Rozpatrując Wszechświat jako układ inercyjny - energię można wytwarzać w każdym jego punkcie bez dostarczania jej z zewnątrz, z każdego dowolnie wybranego miejsca. Każde ciało niebieskie jest potencjalną ”motopompą„ dla pola "elektro-magneto-grawitacyjnego". Sposób powstawania grawitacji świetnie pokazują nam czarne dziury nierozerwalnie związane z galaktykami jako tarczami indukcyjnymi dla indukcji ich pola elektromagnetycznego które wywołuje grawitację jako uzupełnienie ciśnienia w tym polu. Centrum silnego pola elektromagnetycznego galaktyki "wybudza" z "przestrzennego uśpienia„ eter – fotony wyrzucając go w przestrzeń w obszarze w pobliżu płaszczyzny wiru co powoduje opadanie skrętnego wiru pola elektromagnetycznego i płynne zastępowanie w obszarze biegunów.

Każde pole magnetyczne jest dwu-torusowe w swej istocie mimo że na pierwszy rzut oka takim się nie wydaje. Prąd elektryczny (fotony) płynący wewnątrz ciał niebieskich jest najbardziej przyspieszony dokładnie w osi wirowania pola magnetycznego i jak każdy strumień prądu elektrycznego bez względu na to czy przepływa przez materialny przewodnik czy izolator (a przepływa przez każdy materiał i tylko charakterystyczna dla danego materiału rezystancja go ogranicza), jest to ruch postępujący-skrętny, akcelerujący najsilniej pole magnetyczne w centrum płaszczyzny styku obu toroidalnych połówek pola, co wystarcza dla wytworzenia siły kontrującej grawitację na orbicie geostacjonarnej. Właśnie z tego powodu w czarnych dziurach - największych wirach powstałych z obrotu pól magnetycznych, obecnych w galaktykach spiralnych i kwazarach, nawet światło ma problemy z zachowaniem swoich właściwości. Z tej przyczyny w osi wirowania każdej galaktyki spiralnej zwanej czarną dziurą, nie zobaczymy światła ponieważ siła pola elektromagnetycznego galaktyki tworzy tak wielki ciąg grawitacji jako bardzo silny ruch postępowy do wnętrza tornado-podobnego wiru czarnej dziury, że płyn przestrzenny zwany eterem, nie jest w stanie przekazać tych drgań na zewnątrz centrum wiru galaktyki.
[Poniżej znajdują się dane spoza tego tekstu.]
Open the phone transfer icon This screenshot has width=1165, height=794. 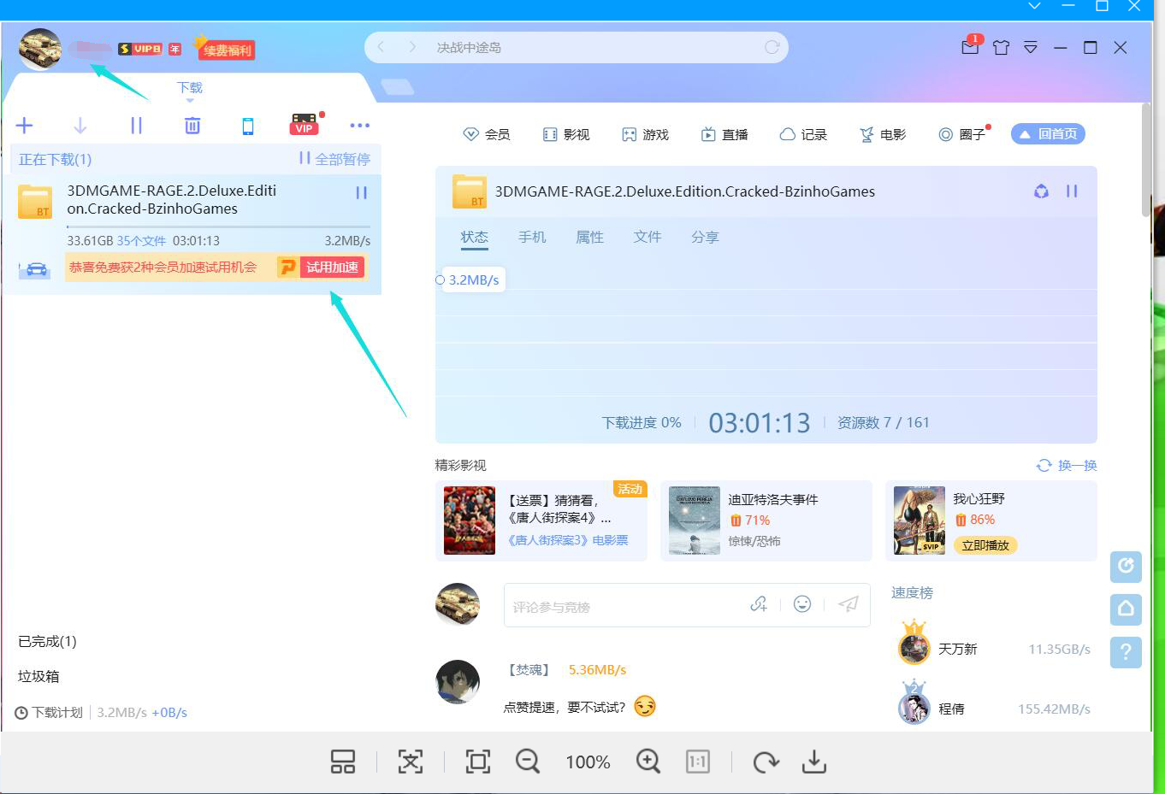[x=247, y=125]
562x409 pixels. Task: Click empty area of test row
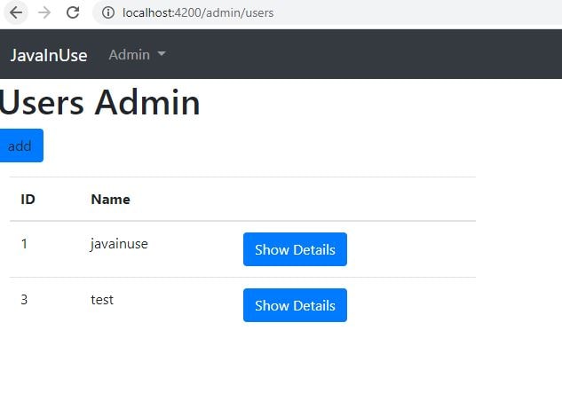click(x=411, y=305)
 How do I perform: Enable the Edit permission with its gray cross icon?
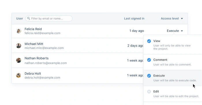149,91
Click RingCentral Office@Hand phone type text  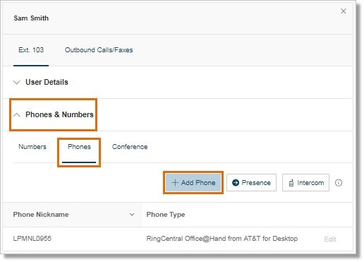click(222, 239)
Widzimy to jako czarny wlot i wylot z wiru w centrum galaktyki. To nie jest kula powtarzam tylko wir elektromagnetyczny.

Galaktyki spiralne z immanentnymi czarnymi dziurami mimo że nie mają zgromadzonej masy w postaci kuli jak planety czy gwiazdy, prąd przebiegających przez nie włókien plazmowych wystarcza dla indukcji o wiele mocniejszego pola elektromagnetycznego a w efekcie znacznego spadku ciśnienia eteru w ścisłym centrum, wytworzenia bardzo silnego grawitacyjnego efektu. Galaktyki są formą elektromagnetycznych żyroskopów które poruszają eter wraz z gwiazdami otoczonych przez eter nieruchomy. Równowaga jest zachowana bez dodawania gigantycznej masy czarnym dziurom gdy obliczano mechanikę czarnej dziury bez uwzględnienia eteru. (Oczywiście nic to nie dało bo niedobór masy i tak pozostał.)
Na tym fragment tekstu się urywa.